**What to do**
After finding the line with "360x263 pixels." in the data below, set down exactly each line through the one with "The image size is (428, 583).", inclusive, and stop there.

**Saved data entries**

═══

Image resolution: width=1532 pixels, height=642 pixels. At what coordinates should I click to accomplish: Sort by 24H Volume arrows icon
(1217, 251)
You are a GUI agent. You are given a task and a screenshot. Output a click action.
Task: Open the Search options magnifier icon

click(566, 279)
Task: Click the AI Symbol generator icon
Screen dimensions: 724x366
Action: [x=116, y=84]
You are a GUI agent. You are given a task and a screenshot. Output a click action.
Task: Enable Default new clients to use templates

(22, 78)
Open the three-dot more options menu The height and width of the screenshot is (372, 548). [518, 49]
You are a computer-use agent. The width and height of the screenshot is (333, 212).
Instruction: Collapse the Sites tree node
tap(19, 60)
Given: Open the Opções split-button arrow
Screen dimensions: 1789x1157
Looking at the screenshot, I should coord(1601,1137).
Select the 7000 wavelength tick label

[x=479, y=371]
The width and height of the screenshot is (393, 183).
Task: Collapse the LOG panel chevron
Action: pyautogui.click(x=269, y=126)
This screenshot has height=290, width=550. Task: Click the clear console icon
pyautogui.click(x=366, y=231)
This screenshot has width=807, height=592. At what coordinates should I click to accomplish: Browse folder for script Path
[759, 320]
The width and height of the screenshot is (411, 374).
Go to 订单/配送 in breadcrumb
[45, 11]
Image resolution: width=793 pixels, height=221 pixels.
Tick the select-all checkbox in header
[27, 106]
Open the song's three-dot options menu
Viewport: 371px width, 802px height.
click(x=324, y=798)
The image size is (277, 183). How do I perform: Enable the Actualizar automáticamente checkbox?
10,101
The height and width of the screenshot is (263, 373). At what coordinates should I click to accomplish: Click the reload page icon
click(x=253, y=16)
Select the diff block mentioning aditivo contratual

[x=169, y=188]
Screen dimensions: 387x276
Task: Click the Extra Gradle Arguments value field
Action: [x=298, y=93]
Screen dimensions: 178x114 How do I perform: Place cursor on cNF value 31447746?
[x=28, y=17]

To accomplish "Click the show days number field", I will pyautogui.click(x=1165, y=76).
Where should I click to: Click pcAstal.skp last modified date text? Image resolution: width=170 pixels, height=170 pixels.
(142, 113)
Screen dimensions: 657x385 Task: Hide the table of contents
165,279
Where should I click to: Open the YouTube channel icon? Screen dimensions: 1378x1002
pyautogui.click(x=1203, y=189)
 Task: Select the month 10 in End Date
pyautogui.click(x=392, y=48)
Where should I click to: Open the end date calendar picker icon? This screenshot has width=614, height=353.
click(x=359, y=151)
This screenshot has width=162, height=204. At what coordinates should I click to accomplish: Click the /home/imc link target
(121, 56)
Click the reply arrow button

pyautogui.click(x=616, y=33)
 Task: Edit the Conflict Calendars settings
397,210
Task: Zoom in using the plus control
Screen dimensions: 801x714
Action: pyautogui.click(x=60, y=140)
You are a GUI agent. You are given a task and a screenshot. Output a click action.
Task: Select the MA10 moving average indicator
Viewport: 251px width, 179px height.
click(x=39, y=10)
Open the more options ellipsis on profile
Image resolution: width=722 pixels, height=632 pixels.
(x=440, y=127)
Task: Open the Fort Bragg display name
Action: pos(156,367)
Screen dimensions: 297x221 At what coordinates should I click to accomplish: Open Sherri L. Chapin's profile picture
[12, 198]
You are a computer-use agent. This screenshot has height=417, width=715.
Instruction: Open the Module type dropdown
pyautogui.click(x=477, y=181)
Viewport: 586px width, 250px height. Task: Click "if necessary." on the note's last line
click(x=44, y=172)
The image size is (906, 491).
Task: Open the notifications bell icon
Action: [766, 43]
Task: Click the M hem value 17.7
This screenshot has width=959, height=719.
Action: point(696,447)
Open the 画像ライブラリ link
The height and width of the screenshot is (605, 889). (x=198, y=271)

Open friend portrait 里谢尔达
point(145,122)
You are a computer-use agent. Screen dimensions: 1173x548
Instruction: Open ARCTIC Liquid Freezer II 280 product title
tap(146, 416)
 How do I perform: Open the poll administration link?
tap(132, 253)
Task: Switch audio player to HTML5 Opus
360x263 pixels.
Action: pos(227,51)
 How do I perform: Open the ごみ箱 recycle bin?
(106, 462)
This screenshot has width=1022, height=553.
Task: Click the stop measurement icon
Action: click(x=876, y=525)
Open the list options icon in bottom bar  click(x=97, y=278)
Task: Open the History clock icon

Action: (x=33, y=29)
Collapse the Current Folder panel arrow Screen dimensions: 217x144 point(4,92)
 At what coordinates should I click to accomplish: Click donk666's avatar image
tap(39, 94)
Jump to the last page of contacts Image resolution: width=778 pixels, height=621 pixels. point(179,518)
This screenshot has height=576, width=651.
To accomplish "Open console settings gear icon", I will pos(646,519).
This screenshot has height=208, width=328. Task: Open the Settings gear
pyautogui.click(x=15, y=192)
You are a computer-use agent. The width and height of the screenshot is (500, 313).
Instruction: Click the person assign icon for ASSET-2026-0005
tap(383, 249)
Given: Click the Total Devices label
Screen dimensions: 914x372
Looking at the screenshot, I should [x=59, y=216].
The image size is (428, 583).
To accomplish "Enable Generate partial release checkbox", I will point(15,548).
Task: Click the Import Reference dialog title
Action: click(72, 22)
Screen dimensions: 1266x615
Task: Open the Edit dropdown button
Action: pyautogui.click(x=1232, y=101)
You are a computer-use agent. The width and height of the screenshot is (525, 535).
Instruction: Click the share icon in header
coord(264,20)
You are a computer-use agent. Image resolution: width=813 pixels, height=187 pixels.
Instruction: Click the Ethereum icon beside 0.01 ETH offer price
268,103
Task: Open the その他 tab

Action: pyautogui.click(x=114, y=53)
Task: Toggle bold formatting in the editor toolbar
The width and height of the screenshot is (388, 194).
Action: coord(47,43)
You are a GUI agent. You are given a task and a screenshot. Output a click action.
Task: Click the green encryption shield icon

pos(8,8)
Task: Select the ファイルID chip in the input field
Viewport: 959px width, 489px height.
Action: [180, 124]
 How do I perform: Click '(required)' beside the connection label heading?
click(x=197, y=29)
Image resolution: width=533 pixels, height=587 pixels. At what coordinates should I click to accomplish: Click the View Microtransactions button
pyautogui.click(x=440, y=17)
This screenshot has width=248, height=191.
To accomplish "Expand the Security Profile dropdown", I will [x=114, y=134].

═══

**Solution for this problem**
360x263 pixels.
Action: pos(227,51)
 How do I perform: Open the ごみ箱 recycle bin?
(106, 462)
This screenshot has width=1022, height=553.
Task: Click the stop measurement icon
Action: click(x=876, y=525)
Open the list options icon in bottom bar  click(x=97, y=278)
Task: Open the History clock icon

Action: (x=33, y=29)
Collapse the Current Folder panel arrow Screen dimensions: 217x144 point(4,92)
 At what coordinates should I click to accomplish: Click donk666's avatar image
tap(39, 94)
Jump to the last page of contacts Image resolution: width=778 pixels, height=621 pixels. point(179,518)
This screenshot has height=576, width=651.
To accomplish "Open console settings gear icon", I will pos(646,519).
This screenshot has height=208, width=328. Task: Open the Settings gear
pyautogui.click(x=15, y=192)
You are a computer-use agent. The width and height of the screenshot is (500, 313).
Instruction: Click the person assign icon for ASSET-2026-0005
tap(383, 249)
Given: Click the Total Devices label
Screen dimensions: 914x372
Looking at the screenshot, I should [x=59, y=216].
The image size is (428, 583).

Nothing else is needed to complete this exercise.